### GOAL OF THE EXERCISE
Render every line of the data below as a Markdown table with two columns, Row and Line. Number the rows and leave out blank lines.

[Data taken from a collection]
· · · · · · ·

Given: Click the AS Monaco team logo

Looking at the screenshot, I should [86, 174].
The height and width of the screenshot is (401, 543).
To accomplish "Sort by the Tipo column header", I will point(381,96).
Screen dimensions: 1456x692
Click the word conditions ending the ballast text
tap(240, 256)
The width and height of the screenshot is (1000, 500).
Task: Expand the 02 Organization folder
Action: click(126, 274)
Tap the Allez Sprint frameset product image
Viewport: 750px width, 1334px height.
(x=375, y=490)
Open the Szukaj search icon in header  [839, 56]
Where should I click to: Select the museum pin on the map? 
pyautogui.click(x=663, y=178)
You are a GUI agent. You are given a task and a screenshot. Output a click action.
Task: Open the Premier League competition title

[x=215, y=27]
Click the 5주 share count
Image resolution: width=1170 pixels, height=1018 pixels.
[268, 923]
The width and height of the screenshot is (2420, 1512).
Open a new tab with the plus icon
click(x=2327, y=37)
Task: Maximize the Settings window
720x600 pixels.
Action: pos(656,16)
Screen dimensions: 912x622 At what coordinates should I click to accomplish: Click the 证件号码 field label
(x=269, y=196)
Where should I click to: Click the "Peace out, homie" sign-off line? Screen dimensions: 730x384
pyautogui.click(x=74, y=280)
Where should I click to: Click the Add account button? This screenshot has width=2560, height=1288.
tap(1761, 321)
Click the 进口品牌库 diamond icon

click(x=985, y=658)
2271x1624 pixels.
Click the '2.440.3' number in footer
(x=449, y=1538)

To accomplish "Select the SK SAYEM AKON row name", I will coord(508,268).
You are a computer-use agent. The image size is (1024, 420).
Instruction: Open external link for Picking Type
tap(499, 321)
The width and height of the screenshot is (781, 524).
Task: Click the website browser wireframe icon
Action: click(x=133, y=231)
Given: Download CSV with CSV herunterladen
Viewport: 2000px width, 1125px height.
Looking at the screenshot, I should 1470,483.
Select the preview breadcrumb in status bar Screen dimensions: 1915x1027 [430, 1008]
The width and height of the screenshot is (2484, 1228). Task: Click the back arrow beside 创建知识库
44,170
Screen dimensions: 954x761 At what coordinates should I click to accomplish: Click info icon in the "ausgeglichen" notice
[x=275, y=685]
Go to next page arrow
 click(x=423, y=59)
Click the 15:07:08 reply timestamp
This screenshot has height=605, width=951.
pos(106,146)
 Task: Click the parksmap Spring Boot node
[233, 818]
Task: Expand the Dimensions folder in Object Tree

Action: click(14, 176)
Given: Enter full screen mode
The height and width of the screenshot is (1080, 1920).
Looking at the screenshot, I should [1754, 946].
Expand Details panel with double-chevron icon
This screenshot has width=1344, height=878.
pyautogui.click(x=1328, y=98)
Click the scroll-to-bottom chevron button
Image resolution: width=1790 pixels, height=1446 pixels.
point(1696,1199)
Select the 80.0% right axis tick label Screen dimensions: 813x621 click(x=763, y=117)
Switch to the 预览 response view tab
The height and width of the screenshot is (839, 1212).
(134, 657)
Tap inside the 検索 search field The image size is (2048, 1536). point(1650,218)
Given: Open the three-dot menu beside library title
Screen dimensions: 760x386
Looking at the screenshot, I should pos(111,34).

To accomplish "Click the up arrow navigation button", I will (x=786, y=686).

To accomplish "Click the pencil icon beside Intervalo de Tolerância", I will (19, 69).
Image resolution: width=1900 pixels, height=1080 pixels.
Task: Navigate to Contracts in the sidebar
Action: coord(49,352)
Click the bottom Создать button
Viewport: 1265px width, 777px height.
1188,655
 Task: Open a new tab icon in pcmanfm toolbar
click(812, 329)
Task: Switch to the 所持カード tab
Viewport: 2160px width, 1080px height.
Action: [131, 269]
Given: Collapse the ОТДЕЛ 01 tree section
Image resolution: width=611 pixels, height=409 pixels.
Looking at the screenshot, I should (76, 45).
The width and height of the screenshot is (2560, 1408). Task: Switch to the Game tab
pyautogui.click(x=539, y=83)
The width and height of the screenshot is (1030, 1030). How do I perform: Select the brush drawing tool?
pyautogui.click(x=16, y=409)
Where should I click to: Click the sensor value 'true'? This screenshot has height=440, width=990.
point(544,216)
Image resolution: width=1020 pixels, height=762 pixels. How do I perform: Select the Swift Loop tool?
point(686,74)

· · · · · · ·

### RESULT OF THE TASK
| Row | Line |
|---|---|
| 1 | Given: Click the AS Monaco team logo |
| 2 | Looking at the screenshot, I should [86, 174]. |
| 3 | The height and width of the screenshot is (401, 543). |
| 4 | To accomplish "Sort by the Tipo column header", I will point(381,96). |
| 5 | Screen dimensions: 1456x692 |
| 6 | Click the word conditions ending the ballast text |
| 7 | tap(240, 256) |
| 8 | The width and height of the screenshot is (1000, 500). |
| 9 | Task: Expand the 02 Organization folder |
| 10 | Action: click(126, 274) |
| 11 | Tap the Allez Sprint frameset product image |
| 12 | Viewport: 750px width, 1334px height. |
| 13 | (x=375, y=490) |
| 14 | Open the Szukaj search icon in header  [839, 56] |
| 15 | Where should I click to: Select the museum pin on the map?  |
| 16 | pyautogui.click(x=663, y=178) |
| 17 | You are a GUI agent. You are given a task and a screenshot. Output a click action. |
| 18 | Task: Open the Premier League competition title |
| 19 | [x=215, y=27] |
| 20 | Click the 5주 share count |
| 21 | Image resolution: width=1170 pixels, height=1018 pixels. |
| 22 | [268, 923] |
| 23 | The width and height of the screenshot is (2420, 1512). |
| 24 | Open a new tab with the plus icon |
| 25 | click(x=2327, y=37) |
| 26 | Task: Maximize the Settings window |
| 27 | 720x600 pixels. |
| 28 | Action: pos(656,16) |
| 29 | Screen dimensions: 912x622 At what coordinates should I click to accomplish: Click the 证件号码 field label |
| 30 | (x=269, y=196) |
| 31 | Where should I click to: Click the "Peace out, homie" sign-off line? Screen dimensions: 730x384 |
| 32 | pyautogui.click(x=74, y=280) |
| 33 | Where should I click to: Click the Add account button? This screenshot has width=2560, height=1288. |
| 34 | tap(1761, 321) |
| 35 | Click the 进口品牌库 diamond icon |
| 36 | click(x=985, y=658) |
| 37 | 2271x1624 pixels. |
| 38 | Click the '2.440.3' number in footer |
| 39 | (x=449, y=1538) |
| 40 | To accomplish "Select the SK SAYEM AKON row name", I will coord(508,268). |
| 41 | You are a computer-use agent. The image size is (1024, 420). |
| 42 | Instruction: Open external link for Picking Type |
| 43 | tap(499, 321) |
| 44 | The width and height of the screenshot is (781, 524). |
| 45 | Task: Click the website browser wireframe icon |
| 46 | Action: click(x=133, y=231) |
| 47 | Given: Download CSV with CSV herunterladen |
| 48 | Viewport: 2000px width, 1125px height. |
| 49 | Looking at the screenshot, I should 1470,483. |
| 50 | Select the preview breadcrumb in status bar Screen dimensions: 1915x1027 [430, 1008] |
| 51 | The width and height of the screenshot is (2484, 1228). Task: Click the back arrow beside 创建知识库 |
| 52 | 44,170 |
| 53 | Screen dimensions: 954x761 At what coordinates should I click to accomplish: Click info icon in the "ausgeglichen" notice |
| 54 | [x=275, y=685] |
| 55 | Go to next page arrow |
| 56 |  click(x=423, y=59) |
| 57 | Click the 15:07:08 reply timestamp |
| 58 | This screenshot has height=605, width=951. |
| 59 | pos(106,146) |
| 60 |  Task: Click the parksmap Spring Boot node |
| 61 | [233, 818] |
| 62 | Task: Expand the Dimensions folder in Object Tree |
| 63 | Action: click(14, 176) |
| 64 | Given: Enter full screen mode |
| 65 | The height and width of the screenshot is (1080, 1920). |
| 66 | Looking at the screenshot, I should [1754, 946]. |
| 67 | Expand Details panel with double-chevron icon |
| 68 | This screenshot has width=1344, height=878. |
| 69 | pyautogui.click(x=1328, y=98) |
| 70 | Click the scroll-to-bottom chevron button |
| 71 | Image resolution: width=1790 pixels, height=1446 pixels. |
| 72 | point(1696,1199) |
| 73 | Select the 80.0% right axis tick label Screen dimensions: 813x621 click(x=763, y=117) |
| 74 | Switch to the 预览 response view tab |
| 75 | The height and width of the screenshot is (839, 1212). |
| 76 | (134, 657) |
| 77 | Tap inside the 検索 search field The image size is (2048, 1536). point(1650,218) |
| 78 | Given: Open the three-dot menu beside library title |
| 79 | Screen dimensions: 760x386 |
| 80 | Looking at the screenshot, I should pos(111,34). |
| 81 | To accomplish "Click the up arrow navigation button", I will (x=786, y=686). |
| 82 | To accomplish "Click the pencil icon beside Intervalo de Tolerância", I will (19, 69). |
| 83 | Image resolution: width=1900 pixels, height=1080 pixels. |
| 84 | Task: Navigate to Contracts in the sidebar |
| 85 | Action: coord(49,352) |
| 86 | Click the bottom Создать button |
| 87 | Viewport: 1265px width, 777px height. |
| 88 | 1188,655 |
| 89 |  Task: Open a new tab icon in pcmanfm toolbar |
| 90 | click(812, 329) |
| 91 | Task: Switch to the 所持カード tab |
| 92 | Viewport: 2160px width, 1080px height. |
| 93 | Action: [131, 269] |
| 94 | Given: Collapse the ОТДЕЛ 01 tree section |
| 95 | Image resolution: width=611 pixels, height=409 pixels. |
| 96 | Looking at the screenshot, I should (76, 45). |
| 97 | The width and height of the screenshot is (2560, 1408). Task: Switch to the Game tab |
| 98 | pyautogui.click(x=539, y=83) |
| 99 | The width and height of the screenshot is (1030, 1030). How do I perform: Select the brush drawing tool? |
| 100 | pyautogui.click(x=16, y=409) |
| 101 | Where should I click to: Click the sensor value 'true'? This screenshot has height=440, width=990. |
| 102 | point(544,216) |
| 103 | Image resolution: width=1020 pixels, height=762 pixels. How do I perform: Select the Swift Loop tool? |
| 104 | point(686,74) |